**WHAT THE EXERCISE ASKS:**
Convert the items between the line holding "This screenshot has width=271, height=202." and the line holding "Action: pyautogui.click(x=295, y=172)", inclusive, into a two-column CSV with the headers instruction and answer, one row per item. Put each value in a single quoted field with its line breaks replaced by spaces, and omit the pictures.

··· EXTRACTED ENTRIES

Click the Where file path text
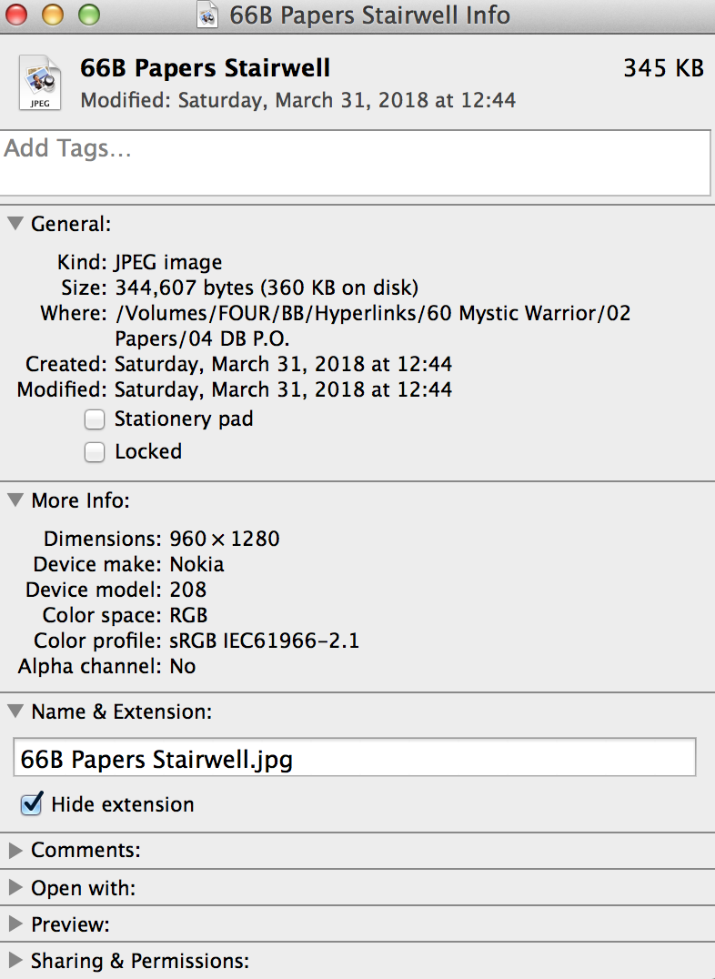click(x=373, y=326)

······
··· EXTRACTED ENTRIES

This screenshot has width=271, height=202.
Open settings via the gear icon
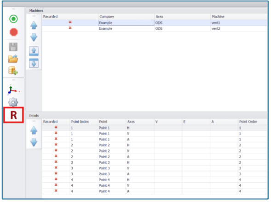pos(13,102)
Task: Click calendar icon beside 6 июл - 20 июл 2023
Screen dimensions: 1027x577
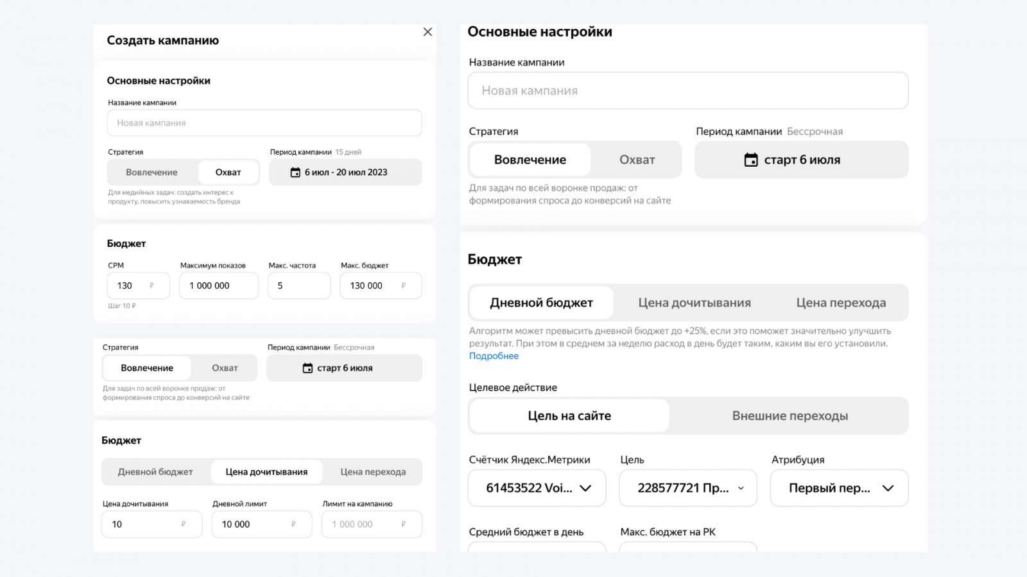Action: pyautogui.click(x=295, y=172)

······

**EXPECTED ANSWER:**
instruction,answer
"This screenshot has width=271, height=202. Open settings via the gear icon","pos(13,102)"
"Task: Click calendar icon beside 6 июл - 20 июл 2023 Screen dimensions: 1027x577","Action: pyautogui.click(x=295, y=172)"